My grandmother's family in America consisted of herself, her father who passed away in 1977, her sister who died in 2000, and her cousin (whom I refer to as Zio Juan, even though he isn't technically an uncle). The rest of her cousins are back in Cuba and she hasn't seen or spoke to any of them in over 40 years. Moreover, her mother is buried in Cuba, her father in New York. Abuela has always talked about the day she can return to her homeland and visit her mama's grave.
Abeula's birthday was yesterday, so I called her back in New York, as she picked up the phone, an unusal sound of excitement in her 78 year old voice.
"Obama is gonna let me go home?" she asked.
I never really understood why she didn't take avantage of the Clinton administration's rules that may have allowed her to go back. My guess is she didn't know they existed. I'm actually not too sure what the rules were. As I understand it, Cuban-Americans could return to Cuba, but only if they weren't naturalized citizens, which abuela is, but I don't really know. I was too young to remember.

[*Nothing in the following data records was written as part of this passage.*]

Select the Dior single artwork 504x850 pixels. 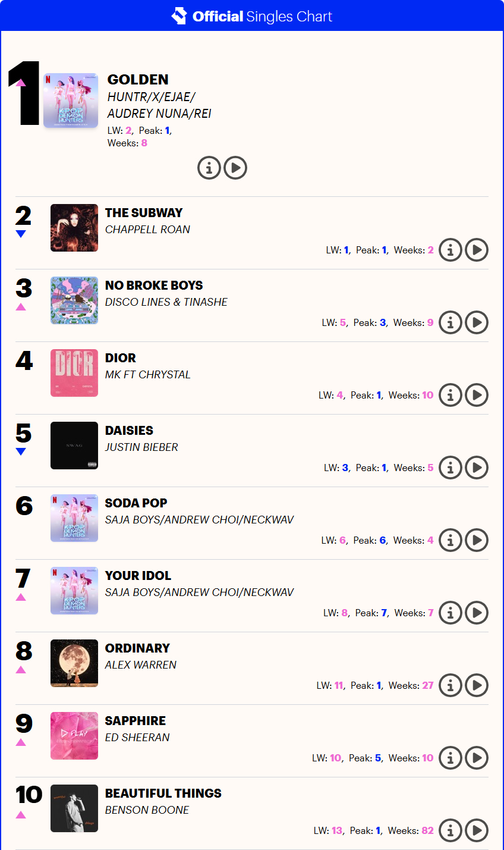[x=74, y=373]
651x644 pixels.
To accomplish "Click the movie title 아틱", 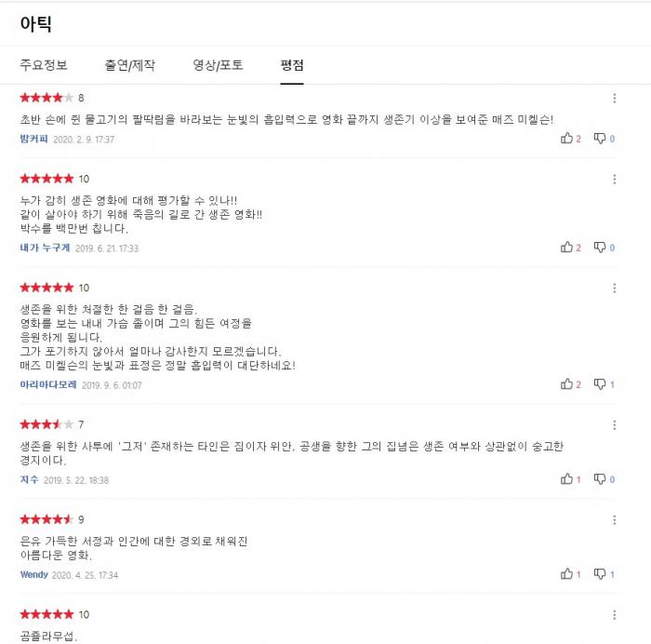I will click(x=35, y=22).
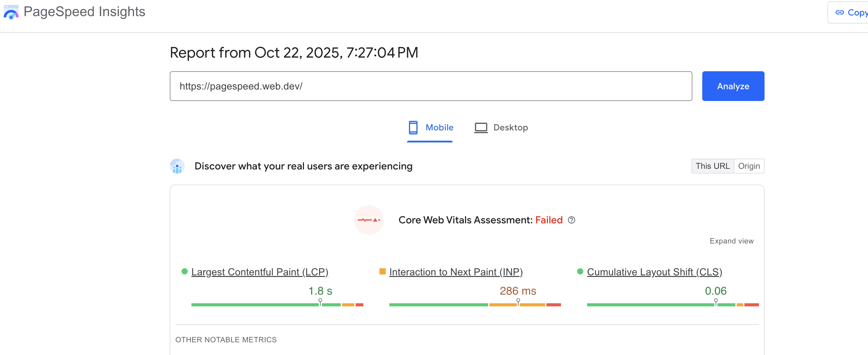Open the Interaction to Next Paint (INP) link
The image size is (868, 355).
[456, 272]
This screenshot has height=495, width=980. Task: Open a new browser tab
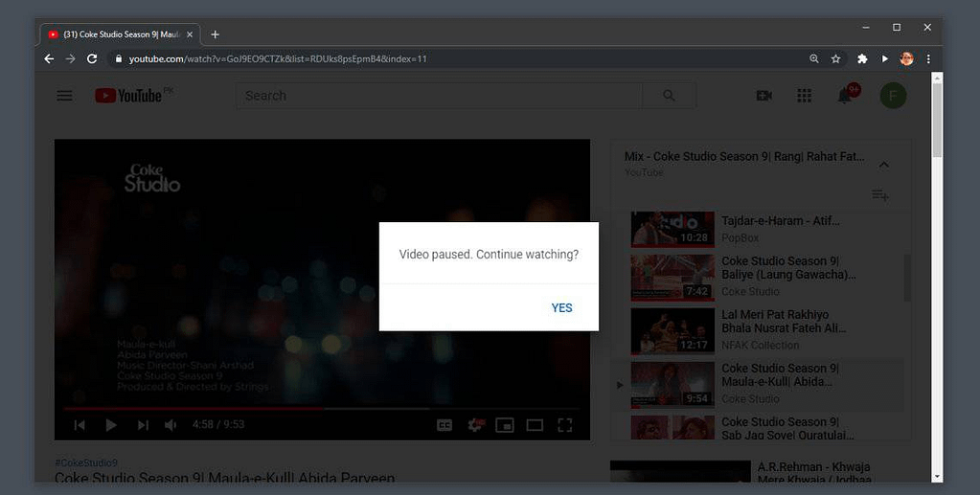pos(215,34)
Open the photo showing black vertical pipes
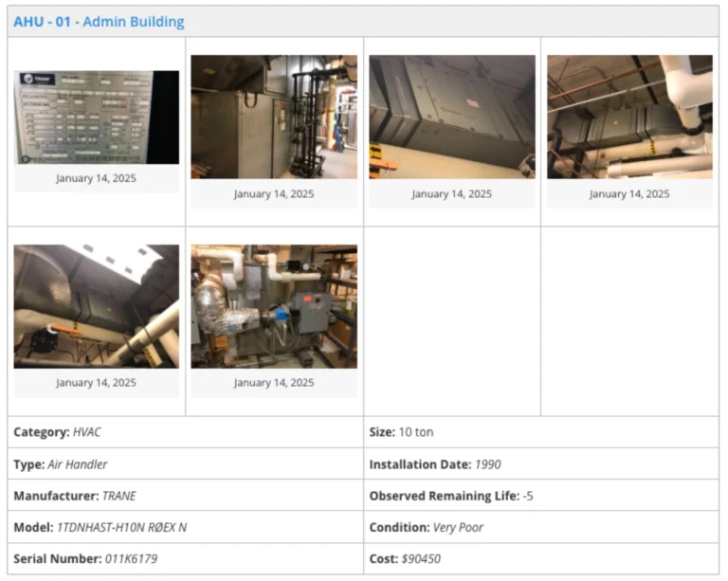 coord(274,117)
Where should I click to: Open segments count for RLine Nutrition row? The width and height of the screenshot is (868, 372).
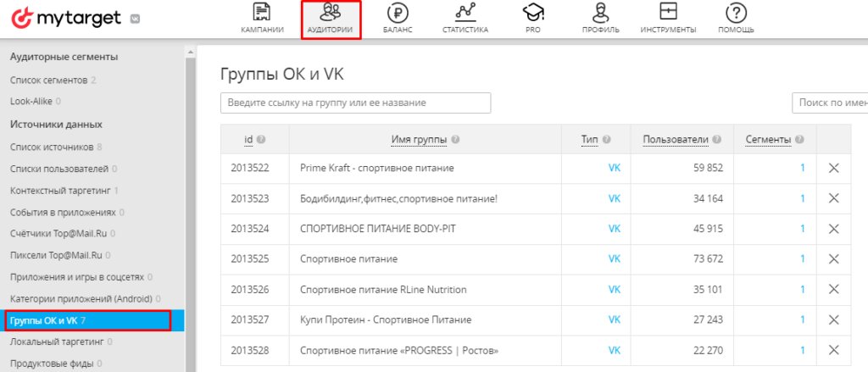point(802,289)
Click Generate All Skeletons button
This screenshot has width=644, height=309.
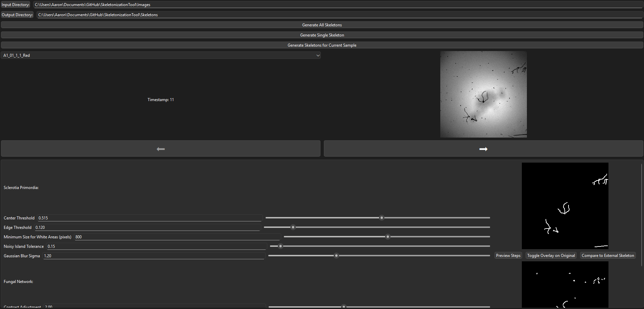pos(322,25)
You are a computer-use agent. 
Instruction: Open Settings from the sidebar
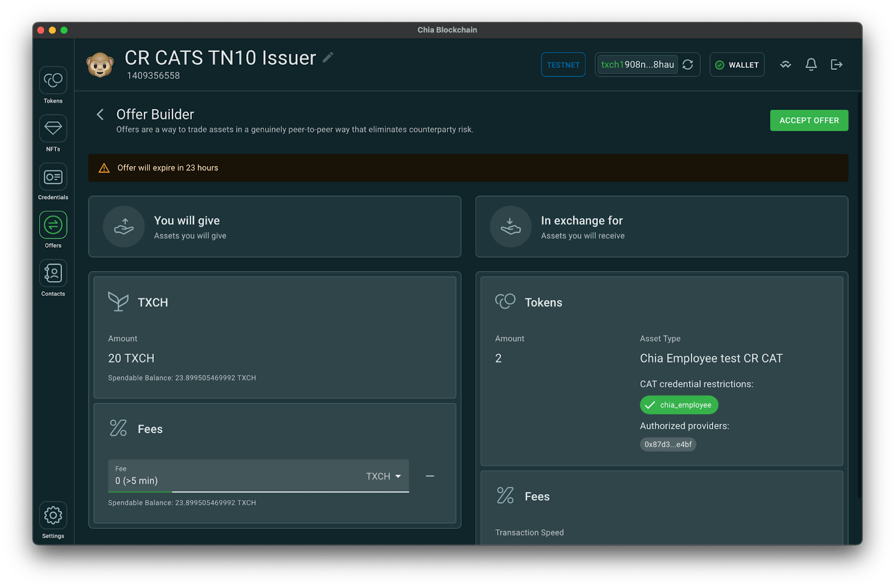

Abuela is very pleased and very excited to hear the Obama administration speak of "new beginnings" concerning Cuba. She was a strong Hillary Clinton supporter during the primaries. She referred to her as "La Mujer de hierro" She was, however, worried about whether or not Hillary would pursue a reconciliation agenda wiht Cuba. She is very happy to see Hillary Clinton as our Secretary of State take a leadership position on this.
I would like to go back to Cuba with my mom and abuela one day. I am excited to think that day might come soon. I don't know when it will be. There are plenty of steps that need to be taken (for example, the repeal of Helms-Burton), but President Obama won the faith of my abuela and the tough old dancer refuses to leave this earth until she can set foot back on the tropical island where she was born, raised, married and gave birth to her two children.
We all have our important issues. In the last two days, we've seen how many rank torture prosecutions as their main issue, for many it's jobs, healthcare, education, LGBT rights, or, in abuela's case, allowing her to bring her daughter and grandson home again...one more time.